Global Health Leadership and Management
Poverty and the public health crisis in the developing world lately have occupied a more prominent place in public discourse, due in part to recent, well-publicized campaigns led and/or fronted by politicians, public health officials, and A-list celebrities. Yet the statistics, if all-too-familiar, tell a different and more depressing story: HIV/AIDS has claimed the lives of 30 million people worldwide and continues to pose a threat to the long-term viability of countries on four continents; tuberculosis kills 15 million people a year; half the world's population lives on less than two dollars a day; and so on, to the point of despair.
Compiled by William H. Foege, senior medical advisor for the Bill and Melinda Gates Foundation, along with Nils Daulaire, president of the Global Health Council, Robert E. Black, professor and department chair at the Johns Hopkins University Bloomberg School of Public Health, and Clarence E. Pearson, senior advisor to the World Health Organization, Global Health Leadership and Management, an anthology of seventeen essays, attempts to dispel the fog of misunderstanding and apprehension about many of these seemingly intractable problems.
Leadership — like personal advice and most kinds of counsel — is based on credibility and experience. Foege has enlisted a distinguished group of public health leaders to shed light on the global challenges confronting us, including UN secretary-general Kofi Annan; the late Lee Jong-wok, director-general of the World Health Organization; Melinda Gates; and Raymond Gilmartin, CEO of pharmaceutical giant Merck. The collection also includes an essay by John R. Seffrin that is informed by the lessons of the London cholera epidemic of 1849 as well as his own experiences as chief executive officer of the American Cancer Society, where he oversaw a major revision of the organization's mission to accommodate "collaboration [with governmental, research, and philanthropic groups] as an organizational priority."
If current global health crises can be blamed, as this volume argues, on the convergence of three factors — a dramatic increase in global population density, globalization, and government funding shortfalls — it is the developing world's burden to consult history and, armed with its lessons, do a better job of managing these crises. In fact, the notion that global public health challenges can and must be vanquished through effective collaboration and better management surfaces again and again in these essays. Or, as Foege writes in his preface: "the only two barriers [to solving these problems] are the mobilization of resources and the actual delivery of our science capacity. This comes down to creative and efficient management. Global health waits expectantly for management to match its science."

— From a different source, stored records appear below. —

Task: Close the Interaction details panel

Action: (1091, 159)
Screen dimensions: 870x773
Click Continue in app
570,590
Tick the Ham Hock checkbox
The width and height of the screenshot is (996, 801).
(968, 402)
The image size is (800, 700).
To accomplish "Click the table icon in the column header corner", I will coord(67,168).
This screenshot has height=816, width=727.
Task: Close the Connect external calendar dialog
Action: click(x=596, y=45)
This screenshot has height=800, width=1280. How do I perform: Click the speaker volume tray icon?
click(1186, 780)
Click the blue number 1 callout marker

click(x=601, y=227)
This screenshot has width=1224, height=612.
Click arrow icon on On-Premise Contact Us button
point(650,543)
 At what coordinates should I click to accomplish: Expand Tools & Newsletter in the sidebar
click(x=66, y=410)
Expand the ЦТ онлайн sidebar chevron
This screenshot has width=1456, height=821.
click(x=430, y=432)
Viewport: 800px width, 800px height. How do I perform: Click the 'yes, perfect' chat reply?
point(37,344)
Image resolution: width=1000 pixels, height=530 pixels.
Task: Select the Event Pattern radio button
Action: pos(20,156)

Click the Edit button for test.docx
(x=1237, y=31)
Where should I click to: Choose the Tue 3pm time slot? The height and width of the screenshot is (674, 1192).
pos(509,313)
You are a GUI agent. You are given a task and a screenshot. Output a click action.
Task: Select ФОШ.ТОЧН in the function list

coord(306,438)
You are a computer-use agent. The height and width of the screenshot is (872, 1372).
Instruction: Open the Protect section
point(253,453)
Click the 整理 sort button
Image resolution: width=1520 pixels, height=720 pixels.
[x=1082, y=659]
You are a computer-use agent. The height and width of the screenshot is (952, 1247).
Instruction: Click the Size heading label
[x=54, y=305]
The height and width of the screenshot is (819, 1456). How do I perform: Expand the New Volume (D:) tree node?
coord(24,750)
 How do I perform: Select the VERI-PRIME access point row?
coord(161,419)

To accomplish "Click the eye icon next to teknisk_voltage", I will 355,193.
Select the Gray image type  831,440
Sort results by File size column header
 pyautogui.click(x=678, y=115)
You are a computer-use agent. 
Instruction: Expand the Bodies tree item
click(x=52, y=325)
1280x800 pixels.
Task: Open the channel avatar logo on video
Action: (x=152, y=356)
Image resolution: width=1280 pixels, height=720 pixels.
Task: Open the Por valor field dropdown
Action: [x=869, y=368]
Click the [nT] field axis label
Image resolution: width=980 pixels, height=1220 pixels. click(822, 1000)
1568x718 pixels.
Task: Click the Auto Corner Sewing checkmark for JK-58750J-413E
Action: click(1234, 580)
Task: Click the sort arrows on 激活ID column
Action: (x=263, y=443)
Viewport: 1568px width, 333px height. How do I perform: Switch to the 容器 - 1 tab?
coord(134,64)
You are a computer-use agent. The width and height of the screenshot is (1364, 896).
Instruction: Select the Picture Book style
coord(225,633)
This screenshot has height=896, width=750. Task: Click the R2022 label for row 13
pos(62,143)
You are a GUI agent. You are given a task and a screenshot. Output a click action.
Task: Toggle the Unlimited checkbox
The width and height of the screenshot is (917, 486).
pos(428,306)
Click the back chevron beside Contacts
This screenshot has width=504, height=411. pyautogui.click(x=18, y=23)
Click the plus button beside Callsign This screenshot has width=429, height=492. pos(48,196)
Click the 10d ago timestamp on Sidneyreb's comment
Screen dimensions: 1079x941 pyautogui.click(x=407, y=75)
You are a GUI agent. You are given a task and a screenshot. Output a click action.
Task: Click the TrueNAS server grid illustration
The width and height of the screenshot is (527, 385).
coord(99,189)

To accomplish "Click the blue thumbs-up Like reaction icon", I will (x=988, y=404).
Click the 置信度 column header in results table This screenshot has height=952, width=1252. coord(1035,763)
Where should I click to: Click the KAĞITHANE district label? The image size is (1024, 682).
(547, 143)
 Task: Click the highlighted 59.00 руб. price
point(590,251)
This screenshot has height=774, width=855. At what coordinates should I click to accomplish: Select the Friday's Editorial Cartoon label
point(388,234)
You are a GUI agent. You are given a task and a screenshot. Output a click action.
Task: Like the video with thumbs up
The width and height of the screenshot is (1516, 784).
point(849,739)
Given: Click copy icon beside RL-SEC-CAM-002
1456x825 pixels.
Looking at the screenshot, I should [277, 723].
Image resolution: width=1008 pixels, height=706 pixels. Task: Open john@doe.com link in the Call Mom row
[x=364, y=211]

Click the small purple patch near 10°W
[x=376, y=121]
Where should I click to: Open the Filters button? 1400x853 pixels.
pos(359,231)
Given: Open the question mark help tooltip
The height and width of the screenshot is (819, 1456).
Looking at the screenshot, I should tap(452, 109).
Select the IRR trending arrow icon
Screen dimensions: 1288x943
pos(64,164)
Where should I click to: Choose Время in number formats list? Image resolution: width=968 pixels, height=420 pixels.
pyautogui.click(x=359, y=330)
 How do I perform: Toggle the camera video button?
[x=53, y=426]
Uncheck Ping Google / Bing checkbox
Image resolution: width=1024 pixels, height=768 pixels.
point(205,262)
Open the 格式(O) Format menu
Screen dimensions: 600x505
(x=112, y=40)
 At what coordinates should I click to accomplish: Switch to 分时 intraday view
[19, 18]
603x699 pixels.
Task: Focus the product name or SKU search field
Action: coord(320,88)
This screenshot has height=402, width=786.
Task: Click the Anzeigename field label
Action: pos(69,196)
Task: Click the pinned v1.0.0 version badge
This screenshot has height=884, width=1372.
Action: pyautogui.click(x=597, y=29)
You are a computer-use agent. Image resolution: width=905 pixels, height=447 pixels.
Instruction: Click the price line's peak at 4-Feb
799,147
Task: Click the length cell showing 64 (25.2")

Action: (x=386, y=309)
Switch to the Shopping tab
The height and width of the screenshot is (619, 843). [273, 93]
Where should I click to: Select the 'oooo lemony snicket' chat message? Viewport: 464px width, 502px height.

At the same time, the book gathers a number of essays which suggest that the recent interest in global health is driven, at least in part, by less-than-altruistic motives. The recasting in many taxonomies of "international health" or "tropical medicine" as "global health" reflects the now orthodox premise that "the problems of both rich and poor countries are so intertwined they must be understood as a unity." Moreover, as Gilmartin rather candidly explains, "we live in a time when severe acute respiratory syndrome (SARS) in China can send red ink flowing from Thai airlines to Toronto theaters....[F]or corporations to maintain and extend markets from the developed world to emerging markets and on to all nations of the world, we must create a foundation of political stability that can only come by addressing global health challenges."
Aimed at public health professionals yet accessible to the general reader, this highly readable collection acknowledges the occasional ray of hope — on HIV/AIDS, for example — while reminding us that the challenges of strategy, implementation, and sustained commitment (as called for in the Millennium Development Goals) are enormous — as are the stakes. As Jeffrey Sachs, director of the Earth Institute at Columbia University, reminds us: "The rich countries have to understand that there is no chance for political and social stability in the world if they do not help the poor fight the war against disease. Disease leads to extreme poverty; extreme poverty leads to political instability; political instability leads to state failure; and state failure, alas, leads to violence, criminality, and havens for terrorism, not to mention the internal transmission of disease itself."
Though at times offering competing, if not contradictory, solutions to the problems of poverty and failed or failing public health systems in the developing world, Global Health Leadership and Management ultimately succeeds as both an illuminating introduction and a revealing survey of current policy thinking in the field.